Home LeaguesAHL Landon never gave up the fight for Springfield | TheAHL.com

Landon never gave up the fight for Springfield | TheAHL.com

by

Patrick Williams, TheAHL.com Features Writer


It’s the fall of 1969, and Bruce Landon is on his way to the city that would become his hockey home for most of the next half-century.

Change had started to sweep across minor-league hockey, a challenging industry in the best of times. Plenty more of that would follow in the ensuing decades.

But back in 1969, the Los Angeles Kings – two years removed from their expansion season in the National Hockey League – were putting in significant effort to build out a solid development program. They had purchased the Springfield Indians AHL franchise from Eddie Shore in 1967, given their new AHL affiliate the same Kings moniker, and clad the team in the organization’s purple-and-gold colors.

Landon, a native of Kingston, Ont., and Los Angeles’s fourth-round selection in the 1969 NHL Amateur Draft, headed to Massachusetts to begin his pro career in the AHL’s capital city.

These were boom times for the AHL after former Indians general manager Jack Butterfield had been appointed president of the league in 1966. With the NHL having added six expansion teams in 1967, player jobs were sprouting across hockey. NHL-AHL affiliations continued to take on a much more structured look than in the past. With the NHL and AHL maps growing, and the World Hockey Association’s debut only three years away, it was a good time to be a player.

Landon had just turned 20 when the Springfield Kings opened their 1969-70 season against the visiting Baltimore Clippers on Oct. 10, 1969, when he made 31 saves in a 6-0 shutout in his first professional start. He went on to play 45 games and helped the Kings reach the Calder Cup Finals.

A year later, future Hockey Hall of Fame member Billy Smith showed up in Springfield for his own rookie season. Landon was limited to 15 appearances as Smith backstopped the Kings to a Calder Cup title. Following his third season in Springfield, Landon took a chance on the WHA and signed a deal with the New England Whalers,

By now 23 years old, Landon took a chance on the WHA before the 1972-73 campaign. He signed a deal with the New England Whalers, first playing out of Boston and then temporarily in Springfield before the team settled into the Hartford Civic Center in 1975.

But Landon’s road eventually took him back to Springfield. Following five years with the Whalers, Landon returned to a different-looking AHL. Shore had re-acquired his franchise and restored the Indians name. But that early-1970’s growth for the AHL had stalled; after dipping to six teams for the 1976-77 campaign – halved from 12 teams just three years earlier – the league found itself fighting for its own survival.

Landon played 14 games for the Indians in 1977-78 before a knee injury forced him to retire at age 28.

With a family to support, what now? He was a hockey player. But now he was a hockey player who needed a job.

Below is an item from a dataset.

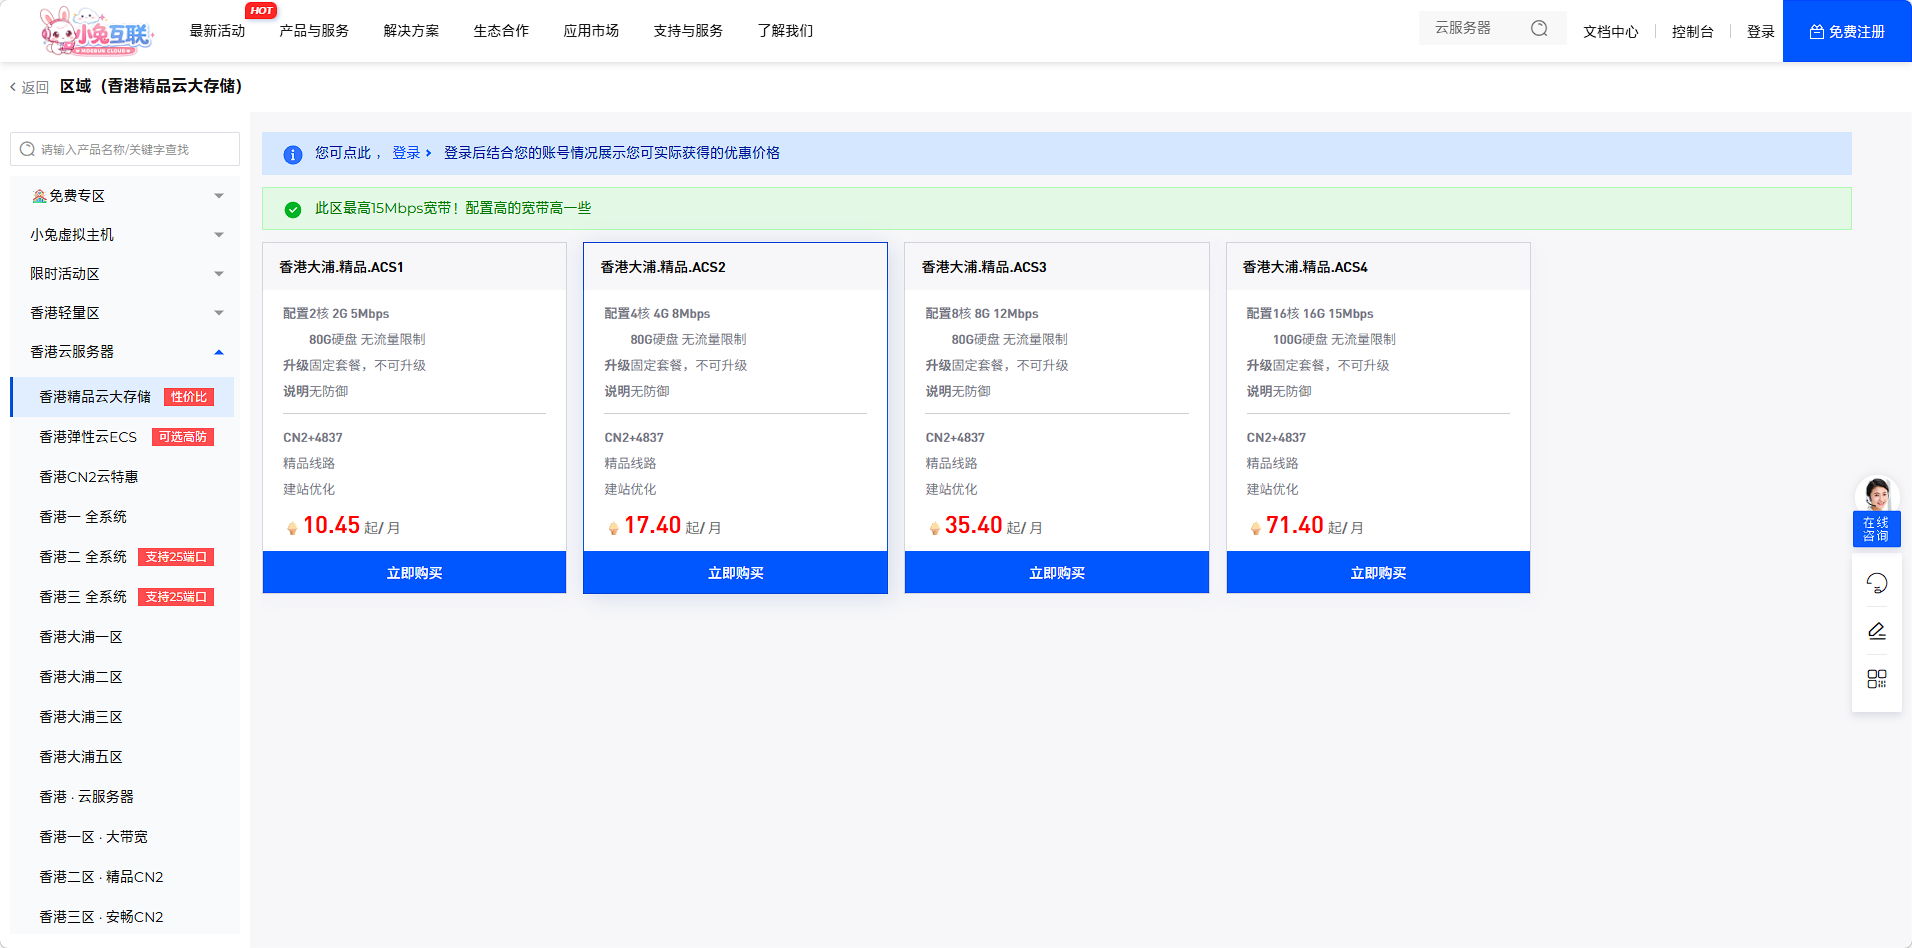Click the search magnifier icon in header
The width and height of the screenshot is (1912, 948).
[1539, 29]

So when owner George Leary, who purchased the club from Shore in 1976, offered Landon a job, the hockey player put on a suit and tie and went to work in the front office. Back then, operating an AHL team was something much more akin to a mom-and-pop operation. It was in those circumstances that Landon began this new career. He still worked in hockey, but that was about all that remained the same for him.

“It was learn-as-you-go,” said Landon, who took the job without any business-side or marketing background. Leary wanted him to take on group sales, so Landon did that. Like everyone around him – in Springfield, the league office, and across the AHL map – it was a do-what-had-to-be-done existence.

“They were able to survive the turmoil,” Landon said of the AHL of the time. “The league was able to survive and came out of it.”

Landon learned the business side quickly, be it sales, marketing or public relations. In 1980, he won the Ken McKenzie Award from the AHL for outstanding promotion of his team. And when team broadcaster Peter Cooney bought the franchise from Leary in 1982, he installed Landon as the team’s general manager.

While the AHL began to grow again, the Indians forged several different NHL affiliations during the 1980’s, all secured and nurtured by Landon. The AHL recognized him again with the James C. Hendy Memorial Award as the league’s outstanding executive in 1989. The Calder Cup returned to Springfield as the team won back-to-back Calder Cup titles in 1990 and 1991, doing so under two different NHL affiliates in the New York Islanders and the Hartford Whalers.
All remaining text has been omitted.